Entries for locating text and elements
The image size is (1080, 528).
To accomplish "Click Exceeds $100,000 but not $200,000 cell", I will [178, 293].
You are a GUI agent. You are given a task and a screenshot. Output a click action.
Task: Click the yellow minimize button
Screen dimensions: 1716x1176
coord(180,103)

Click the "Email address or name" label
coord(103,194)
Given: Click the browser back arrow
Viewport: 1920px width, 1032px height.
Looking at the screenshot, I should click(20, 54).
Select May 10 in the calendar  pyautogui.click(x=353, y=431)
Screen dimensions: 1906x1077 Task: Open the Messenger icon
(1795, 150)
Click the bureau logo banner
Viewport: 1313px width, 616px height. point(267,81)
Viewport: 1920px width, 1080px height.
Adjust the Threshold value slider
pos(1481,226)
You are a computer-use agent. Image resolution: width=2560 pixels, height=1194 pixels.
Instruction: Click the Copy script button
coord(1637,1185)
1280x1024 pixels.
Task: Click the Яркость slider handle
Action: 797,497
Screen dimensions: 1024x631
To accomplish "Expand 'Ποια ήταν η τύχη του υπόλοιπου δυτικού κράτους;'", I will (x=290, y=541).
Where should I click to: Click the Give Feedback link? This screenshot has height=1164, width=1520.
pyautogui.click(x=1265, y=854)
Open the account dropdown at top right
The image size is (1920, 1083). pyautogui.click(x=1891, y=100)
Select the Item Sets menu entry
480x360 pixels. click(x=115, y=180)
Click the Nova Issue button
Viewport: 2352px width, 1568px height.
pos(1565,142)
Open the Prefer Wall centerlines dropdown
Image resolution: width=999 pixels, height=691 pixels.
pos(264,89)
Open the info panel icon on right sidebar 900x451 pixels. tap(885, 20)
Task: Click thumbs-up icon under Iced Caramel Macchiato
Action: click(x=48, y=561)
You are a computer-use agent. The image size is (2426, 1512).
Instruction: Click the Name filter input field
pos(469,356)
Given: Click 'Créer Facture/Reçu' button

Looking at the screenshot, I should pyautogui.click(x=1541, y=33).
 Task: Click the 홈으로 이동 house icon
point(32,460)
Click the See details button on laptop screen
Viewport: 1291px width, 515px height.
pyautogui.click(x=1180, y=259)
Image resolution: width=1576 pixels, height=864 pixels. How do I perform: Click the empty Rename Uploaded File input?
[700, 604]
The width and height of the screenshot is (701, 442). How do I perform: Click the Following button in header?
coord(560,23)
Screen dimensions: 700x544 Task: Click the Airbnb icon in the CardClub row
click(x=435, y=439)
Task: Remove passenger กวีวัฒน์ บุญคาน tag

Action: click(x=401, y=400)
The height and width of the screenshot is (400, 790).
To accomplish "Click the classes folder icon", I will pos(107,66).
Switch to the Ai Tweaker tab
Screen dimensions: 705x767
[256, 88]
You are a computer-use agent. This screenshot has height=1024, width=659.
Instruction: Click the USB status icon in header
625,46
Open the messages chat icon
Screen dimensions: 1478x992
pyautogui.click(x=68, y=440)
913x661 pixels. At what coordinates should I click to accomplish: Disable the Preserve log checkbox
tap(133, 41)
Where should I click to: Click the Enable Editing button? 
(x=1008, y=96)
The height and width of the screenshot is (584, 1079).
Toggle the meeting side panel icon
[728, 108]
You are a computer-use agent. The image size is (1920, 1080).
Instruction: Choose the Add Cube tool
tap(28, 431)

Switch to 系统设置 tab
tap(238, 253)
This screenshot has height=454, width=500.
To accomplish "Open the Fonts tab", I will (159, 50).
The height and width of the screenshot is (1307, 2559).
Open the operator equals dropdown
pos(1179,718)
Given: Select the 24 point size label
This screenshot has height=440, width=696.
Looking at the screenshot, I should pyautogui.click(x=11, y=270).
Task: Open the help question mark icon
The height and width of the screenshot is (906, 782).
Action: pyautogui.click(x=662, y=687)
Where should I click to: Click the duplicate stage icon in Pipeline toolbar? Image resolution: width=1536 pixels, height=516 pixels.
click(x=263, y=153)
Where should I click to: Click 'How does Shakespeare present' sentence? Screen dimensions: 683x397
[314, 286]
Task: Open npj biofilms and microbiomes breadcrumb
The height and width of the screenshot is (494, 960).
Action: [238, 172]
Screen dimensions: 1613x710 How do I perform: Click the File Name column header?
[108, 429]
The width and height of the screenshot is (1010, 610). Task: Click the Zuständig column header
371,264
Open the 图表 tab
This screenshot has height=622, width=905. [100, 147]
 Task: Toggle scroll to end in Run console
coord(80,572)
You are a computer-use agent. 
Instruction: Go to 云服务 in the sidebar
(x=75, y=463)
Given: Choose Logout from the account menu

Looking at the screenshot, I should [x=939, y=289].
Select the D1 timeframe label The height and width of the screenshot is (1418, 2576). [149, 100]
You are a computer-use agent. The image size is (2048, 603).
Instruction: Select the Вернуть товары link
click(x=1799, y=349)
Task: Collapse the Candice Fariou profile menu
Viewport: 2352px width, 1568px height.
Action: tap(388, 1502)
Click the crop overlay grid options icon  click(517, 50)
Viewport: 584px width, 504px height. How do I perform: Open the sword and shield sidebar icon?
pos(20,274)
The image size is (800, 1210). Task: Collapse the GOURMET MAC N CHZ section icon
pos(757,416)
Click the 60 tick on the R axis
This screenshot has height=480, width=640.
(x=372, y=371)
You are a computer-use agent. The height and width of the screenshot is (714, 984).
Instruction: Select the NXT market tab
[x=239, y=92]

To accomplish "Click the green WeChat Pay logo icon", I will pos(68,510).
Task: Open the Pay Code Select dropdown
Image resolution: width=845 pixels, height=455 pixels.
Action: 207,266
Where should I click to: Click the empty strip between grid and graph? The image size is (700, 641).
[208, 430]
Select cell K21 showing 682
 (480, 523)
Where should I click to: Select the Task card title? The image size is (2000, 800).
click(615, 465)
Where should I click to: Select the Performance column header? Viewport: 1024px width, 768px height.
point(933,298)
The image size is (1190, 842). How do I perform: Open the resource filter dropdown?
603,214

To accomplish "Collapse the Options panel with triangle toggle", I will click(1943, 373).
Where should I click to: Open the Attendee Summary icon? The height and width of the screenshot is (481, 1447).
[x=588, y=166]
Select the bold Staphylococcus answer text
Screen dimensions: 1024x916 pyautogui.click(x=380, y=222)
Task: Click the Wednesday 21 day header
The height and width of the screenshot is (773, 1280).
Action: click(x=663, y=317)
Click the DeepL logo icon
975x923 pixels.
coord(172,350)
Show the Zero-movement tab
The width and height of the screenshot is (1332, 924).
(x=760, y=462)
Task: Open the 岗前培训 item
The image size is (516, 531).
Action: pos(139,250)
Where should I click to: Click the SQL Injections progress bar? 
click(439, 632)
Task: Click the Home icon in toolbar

◆ What you have to do ◆
Lay out the data above as a Markdown table with two columns, Row and Line: one numbered row per line, with blank lines left out.

◆ Completed exercise ◆
| Row | Line |
|---|---|
| 1 | The image size is (1080, 528). |
| 2 | To accomplish "Click Exceeds $100,000 but not $200,000 cell", I will [178, 293]. |
| 3 | You are a GUI agent. You are given a task and a screenshot. Output a click action. |
| 4 | Task: Click the yellow minimize button |
| 5 | Screen dimensions: 1716x1176 |
| 6 | coord(180,103) |
| 7 | Click the "Email address or name" label |
| 8 | coord(103,194) |
| 9 | Given: Click the browser back arrow |
| 10 | Viewport: 1920px width, 1032px height. |
| 11 | Looking at the screenshot, I should click(20, 54). |
| 12 | Select May 10 in the calendar  pyautogui.click(x=353, y=431) |
| 13 | Screen dimensions: 1906x1077 Task: Open the Messenger icon |
| 14 | (1795, 150) |
| 15 | Click the bureau logo banner |
| 16 | Viewport: 1313px width, 616px height. point(267,81) |
| 17 | Viewport: 1920px width, 1080px height. |
| 18 | Adjust the Threshold value slider |
| 19 | pos(1481,226) |
| 20 | You are a computer-use agent. Image resolution: width=2560 pixels, height=1194 pixels. |
| 21 | Instruction: Click the Copy script button |
| 22 | coord(1637,1185) |
| 23 | 1280x1024 pixels. |
| 24 | Task: Click the Яркость slider handle |
| 25 | Action: 797,497 |
| 26 | Screen dimensions: 1024x631 |
| 27 | To accomplish "Expand 'Ποια ήταν η τύχη του υπόλοιπου δυτικού κράτους;'", I will (x=290, y=541). |
| 28 | Where should I click to: Click the Give Feedback link? This screenshot has height=1164, width=1520. |
| 29 | pyautogui.click(x=1265, y=854) |
| 30 | Open the account dropdown at top right |
| 31 | The image size is (1920, 1083). pyautogui.click(x=1891, y=100) |
| 32 | Select the Item Sets menu entry |
| 33 | 480x360 pixels. click(x=115, y=180) |
| 34 | Click the Nova Issue button |
| 35 | Viewport: 2352px width, 1568px height. |
| 36 | pos(1565,142) |
| 37 | Open the Prefer Wall centerlines dropdown |
| 38 | Image resolution: width=999 pixels, height=691 pixels. |
| 39 | pos(264,89) |
| 40 | Open the info panel icon on right sidebar 900x451 pixels. tap(885, 20) |
| 41 | Task: Click thumbs-up icon under Iced Caramel Macchiato |
| 42 | Action: click(x=48, y=561) |
| 43 | You are a computer-use agent. The image size is (2426, 1512). |
| 44 | Instruction: Click the Name filter input field |
| 45 | pos(469,356) |
| 46 | Given: Click 'Créer Facture/Reçu' button |
| 47 | Looking at the screenshot, I should pyautogui.click(x=1541, y=33). |
| 48 |  Task: Click the 홈으로 이동 house icon |
| 49 | point(32,460) |
| 50 | Click the See details button on laptop screen |
| 51 | Viewport: 1291px width, 515px height. |
| 52 | pyautogui.click(x=1180, y=259) |
| 53 | Image resolution: width=1576 pixels, height=864 pixels. How do I perform: Click the empty Rename Uploaded File input? |
| 54 | [700, 604] |
| 55 | The width and height of the screenshot is (701, 442). How do I perform: Click the Following button in header? |
| 56 | coord(560,23) |
| 57 | Screen dimensions: 700x544 Task: Click the Airbnb icon in the CardClub row |
| 58 | click(x=435, y=439) |
| 59 | Task: Remove passenger กวีวัฒน์ บุญคาน tag |
| 60 | Action: click(x=401, y=400) |
| 61 | The height and width of the screenshot is (400, 790). |
| 62 | To accomplish "Click the classes folder icon", I will pos(107,66). |
| 63 | Switch to the Ai Tweaker tab |
| 64 | Screen dimensions: 705x767 |
| 65 | [256, 88] |
| 66 | You are a computer-use agent. This screenshot has height=1024, width=659. |
| 67 | Instruction: Click the USB status icon in header |
| 68 | 625,46 |
| 69 | Open the messages chat icon |
| 70 | Screen dimensions: 1478x992 |
| 71 | pyautogui.click(x=68, y=440) |
| 72 | 913x661 pixels. At what coordinates should I click to accomplish: Disable the Preserve log checkbox |
| 73 | tap(133, 41) |
| 74 | Where should I click to: Click the Enable Editing button?  |
| 75 | (x=1008, y=96) |
| 76 | The height and width of the screenshot is (584, 1079). |
| 77 | Toggle the meeting side panel icon |
| 78 | [728, 108] |
| 79 | You are a computer-use agent. The image size is (1920, 1080). |
| 80 | Instruction: Choose the Add Cube tool |
| 81 | tap(28, 431) |
| 82 | Switch to 系统设置 tab |
| 83 | tap(238, 253) |
| 84 | This screenshot has height=454, width=500. |
| 85 | To accomplish "Open the Fonts tab", I will (159, 50). |
| 86 | The height and width of the screenshot is (1307, 2559). |
| 87 | Open the operator equals dropdown |
| 88 | pos(1179,718) |
| 89 | Given: Select the 24 point size label |
| 90 | This screenshot has height=440, width=696. |
| 91 | Looking at the screenshot, I should pyautogui.click(x=11, y=270). |
| 92 | Task: Open the help question mark icon |
| 93 | The height and width of the screenshot is (906, 782). |
| 94 | Action: pyautogui.click(x=662, y=687) |
| 95 | Where should I click to: Click the duplicate stage icon in Pipeline toolbar? Image resolution: width=1536 pixels, height=516 pixels. |
| 96 | click(x=263, y=153) |
| 97 | Where should I click to: Click 'How does Shakespeare present' sentence? Screen dimensions: 683x397 |
| 98 | [314, 286] |
| 99 | Task: Open npj biofilms and microbiomes breadcrumb |
| 100 | The height and width of the screenshot is (494, 960). |
| 101 | Action: [238, 172] |
| 102 | Screen dimensions: 1613x710 How do I perform: Click the File Name column header? |
| 103 | [108, 429] |
| 104 | The width and height of the screenshot is (1010, 610). Task: Click the Zuständig column header |
| 105 | 371,264 |
| 106 | Open the 图表 tab |
| 107 | This screenshot has height=622, width=905. [100, 147] |
| 108 |  Task: Toggle scroll to end in Run console |
| 109 | coord(80,572) |
| 110 | You are a computer-use agent.  |
| 111 | Instruction: Go to 云服务 in the sidebar |
| 112 | (x=75, y=463) |
| 113 | Given: Choose Logout from the account menu |
| 114 | Looking at the screenshot, I should [x=939, y=289]. |
| 115 | Select the D1 timeframe label The height and width of the screenshot is (1418, 2576). [149, 100] |
| 116 | You are a computer-use agent. The image size is (2048, 603). |
| 117 | Instruction: Select the Вернуть товары link |
| 118 | click(x=1799, y=349) |
| 119 | Task: Collapse the Candice Fariou profile menu |
| 120 | Viewport: 2352px width, 1568px height. |
| 121 | Action: tap(388, 1502) |
| 122 | Click the crop overlay grid options icon  click(517, 50) |
| 123 | Viewport: 584px width, 504px height. How do I perform: Open the sword and shield sidebar icon? |
| 124 | pos(20,274) |
| 125 | The image size is (800, 1210). Task: Collapse the GOURMET MAC N CHZ section icon |
| 126 | pos(757,416) |
| 127 | Click the 60 tick on the R axis |
| 128 | This screenshot has height=480, width=640. |
| 129 | (x=372, y=371) |
| 130 | You are a computer-use agent. The height and width of the screenshot is (714, 984). |
| 131 | Instruction: Select the NXT market tab |
| 132 | [x=239, y=92] |
| 133 | To accomplish "Click the green WeChat Pay logo icon", I will pos(68,510). |
| 134 | Task: Open the Pay Code Select dropdown |
| 135 | Image resolution: width=845 pixels, height=455 pixels. |
| 136 | Action: 207,266 |
| 137 | Where should I click to: Click the empty strip between grid and graph? The image size is (700, 641). |
| 138 | [208, 430] |
| 139 | Select cell K21 showing 682 |
| 140 |  (480, 523) |
| 141 | Where should I click to: Select the Task card title? The image size is (2000, 800). |
| 142 | click(615, 465) |
| 143 | Where should I click to: Select the Performance column header? Viewport: 1024px width, 768px height. |
| 144 | point(933,298) |
| 145 | The image size is (1190, 842). How do I perform: Open the resource filter dropdown? |
| 146 | 603,214 |
| 147 | To accomplish "Collapse the Options panel with triangle toggle", I will click(1943, 373). |
| 148 | Where should I click to: Open the Attendee Summary icon? The height and width of the screenshot is (481, 1447). |
| 149 | [x=588, y=166] |
| 150 | Select the bold Staphylococcus answer text |
| 151 | Screen dimensions: 1024x916 pyautogui.click(x=380, y=222) |
| 152 | Task: Click the Wednesday 21 day header |
| 153 | The height and width of the screenshot is (773, 1280). |
| 154 | Action: click(x=663, y=317) |
| 155 | Click the DeepL logo icon |
| 156 | 975x923 pixels. |
| 157 | coord(172,350) |
| 158 | Show the Zero-movement tab |
| 159 | The width and height of the screenshot is (1332, 924). |
| 160 | (x=760, y=462) |
| 161 | Task: Open the 岗前培训 item |
| 162 | The image size is (516, 531). |
| 163 | Action: pos(139,250) |
| 164 | Where should I click to: Click the SQL Injections progress bar?  |
| 165 | click(439, 632) |
| 166 | Task: Click the Home icon in toolbar |